Commercially, the song reached the top 40 in Ireland, Portugal and Hungary, and received certifications in seven countries.

==Recording==
The track was written and recorded during the 2018 Bali Invitational songwriting camp. Lovato set up a house with songwriters Romans, Apte and Landon in three writing rooms. "I feel like we created such a safe place for that song to happen and she was so brutally honest about everything," revealed Apte in an interview.

==Release and promotion==
"Sober" premiered on June 21, 2018, and was released commercially for digital download at the same time. The lyric video begins with various clips of Lovato, including one where she is holding a wine glass, followed by footage of an ambulance.
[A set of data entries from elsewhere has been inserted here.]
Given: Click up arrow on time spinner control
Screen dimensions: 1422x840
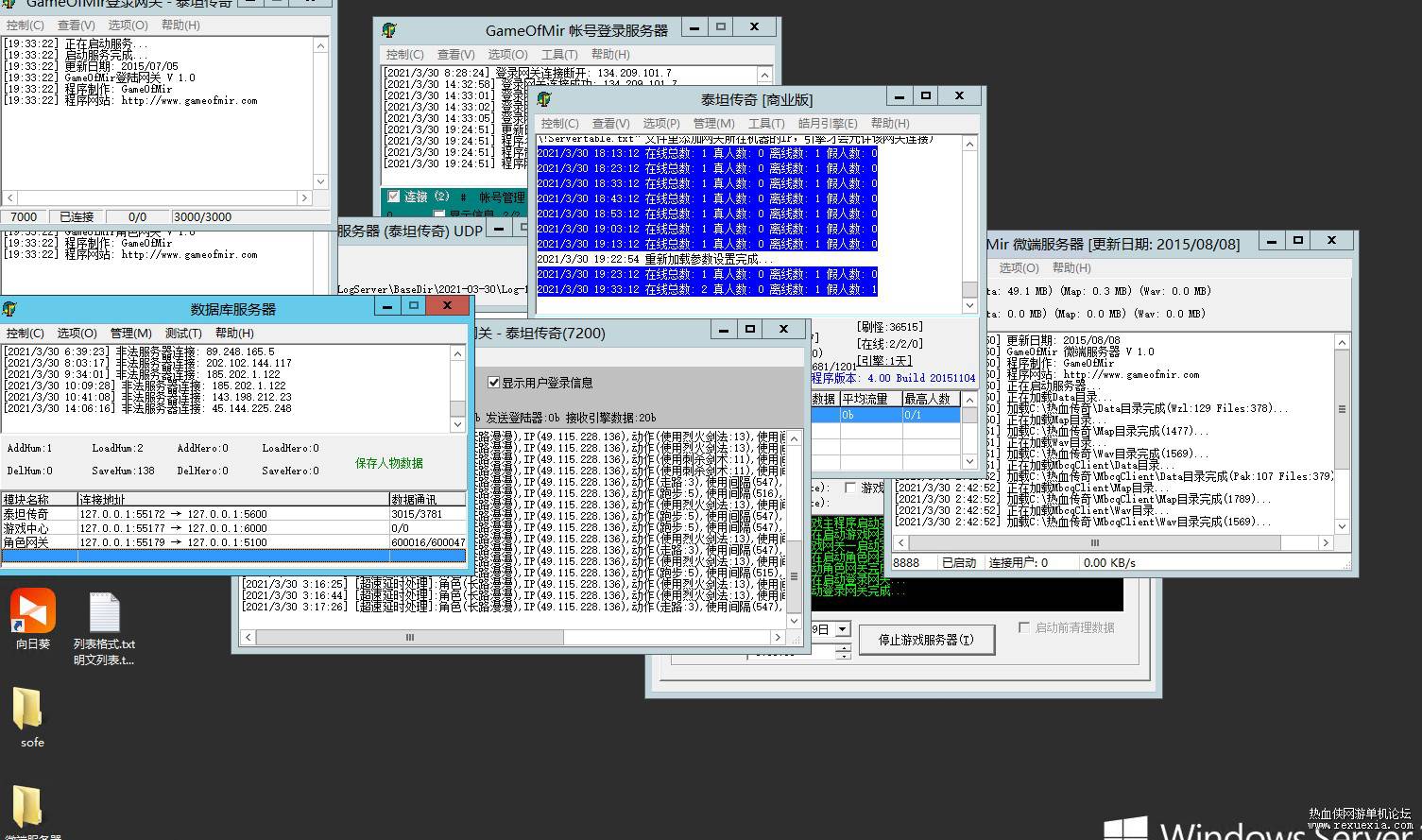Looking at the screenshot, I should 842,646.
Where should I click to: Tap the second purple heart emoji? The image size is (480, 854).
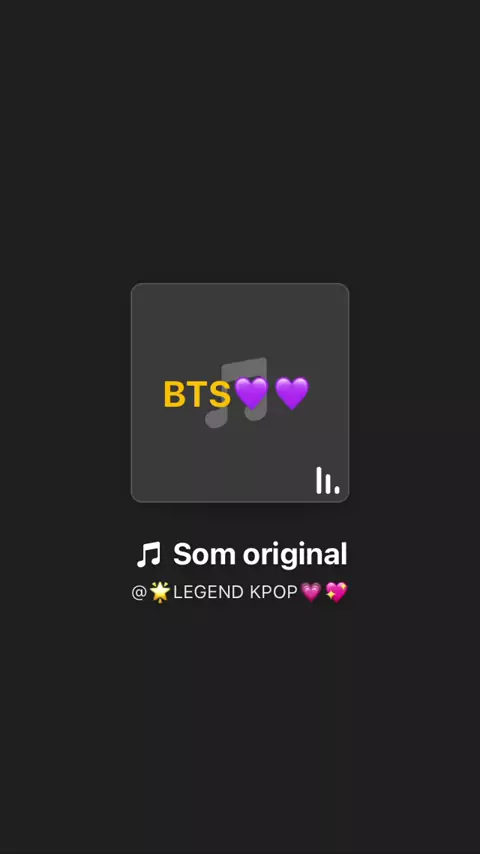292,393
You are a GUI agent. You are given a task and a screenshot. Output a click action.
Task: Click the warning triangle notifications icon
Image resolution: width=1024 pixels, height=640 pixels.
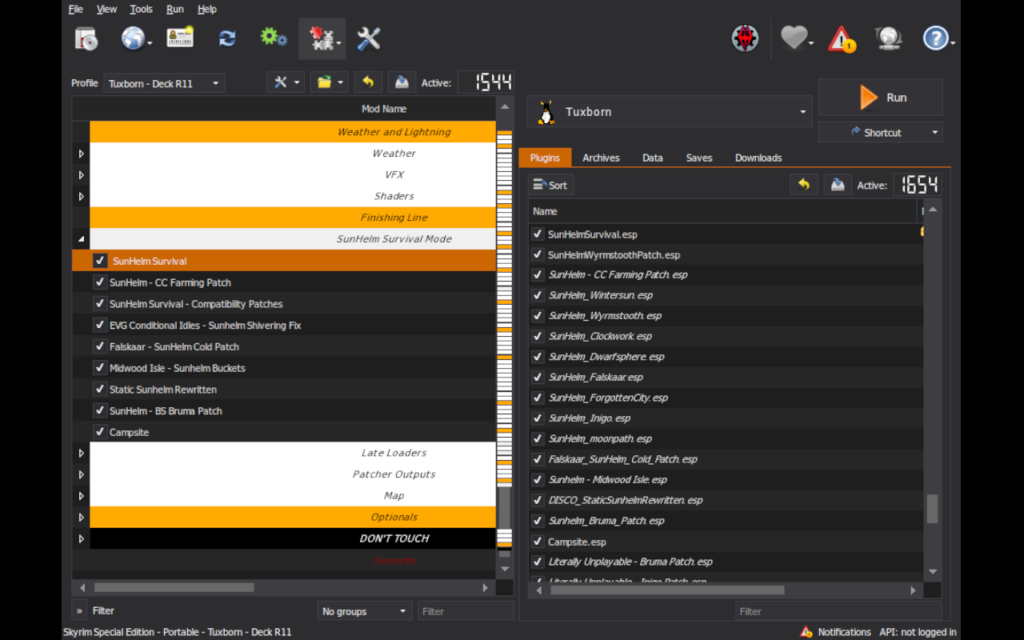click(842, 39)
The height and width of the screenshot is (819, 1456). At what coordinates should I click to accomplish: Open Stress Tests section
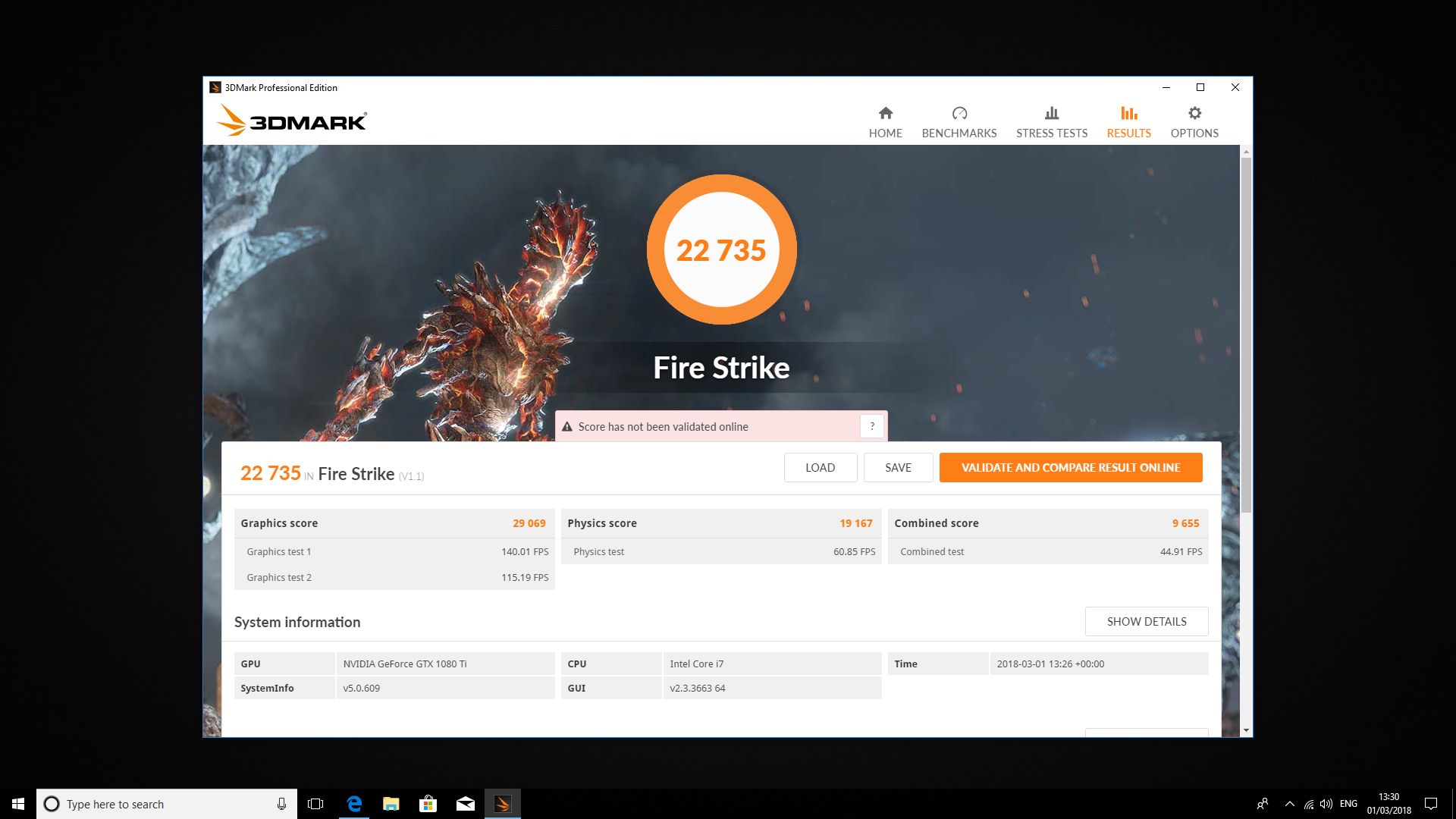[x=1051, y=122]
In an Instagram post, the singer teased the track with a clip of a lyric video and a short caption that read, "My truth."

==Live performances==
Lovato first performed the song during her show at Rock in Rio in Lisbon, on June 24, 2018. She subsequently performed the song during the Tell Me You Love Me World Tour after "Warrior" was performed, during the shows in London and Birmingham. An orchestral version of the song was arranged and directed by the composer Alfredo Sirica.

==Credits and personnel==
Credits adapted from Qobuz.

- Tushar Apte – producer, composer, lyricist
- Mitch Allan – vocal producer, engineer
- William Binderup – assistant mixer
- Demi Lovato – composer, lyricist
- M-Phazes (Mark Landon) – producer, composer, lyricist
- Erik Madrid – mixer
- Rafe Noonan – assistant engineer
- Romans (Sam Roman) – keyboards, programmer, composer, lyricist, producer, background vocalist

==Charts==

Weekly chart performance for "Sober"
| Chart (2018) | Peak position |
|---|---|
| Australia (ARIA) | 50 |
| Canada (Canadian Hot 100) | 48 |
| Czech Republic (Singles Digitál Top 100) | 74 |
| France (SNEP) | 90 |
| Greece Digital Singles (IFPI Greece)^{[failed verification]} | 52 |
| Hungary (Single Top 40) | 20 |
| Ireland (IRMA) | 34 |
| Italy (Musica e dischi) | 33 |
| New Zealand Heatseekers (RMNZ) | 1 |
| Portugal (AFP) | 29 |
| Scotland (OCC) | 24 |
| Slovakia (Singles Digitál Top 100) | 52 |
| Sweden (Sverigetopplistan) | 83 |
| Switzerland (Schweizer Hitparade) | 61 |
| UK Singles (OCC) | 63 |
| US Billboard Hot 100 | 47 |

==Certifications==

Certifications and sales for "Sober"
| Region | Certification | Certified units/sales |
| Australia (ARIA) | Platinum | 70,000^{‡} |
| Brazil (Pro-Música Brasil) | 3× Platinum | 120,000^{‡} |
| Denmark (IFPI Danmark) | Gold | 45,000^{‡} |
| New Zealand (RMNZ) | Gold | 15,000^{‡} |
| Portugal (AFP) | Gold | 5,000^{‡} |
| United Kingdom (BPI) | Silver | 200,000^{‡} |
| United States (RIAA) | Gold | 500,000^{‡} |
^{‡} Sales+streaming figures based on certification alone.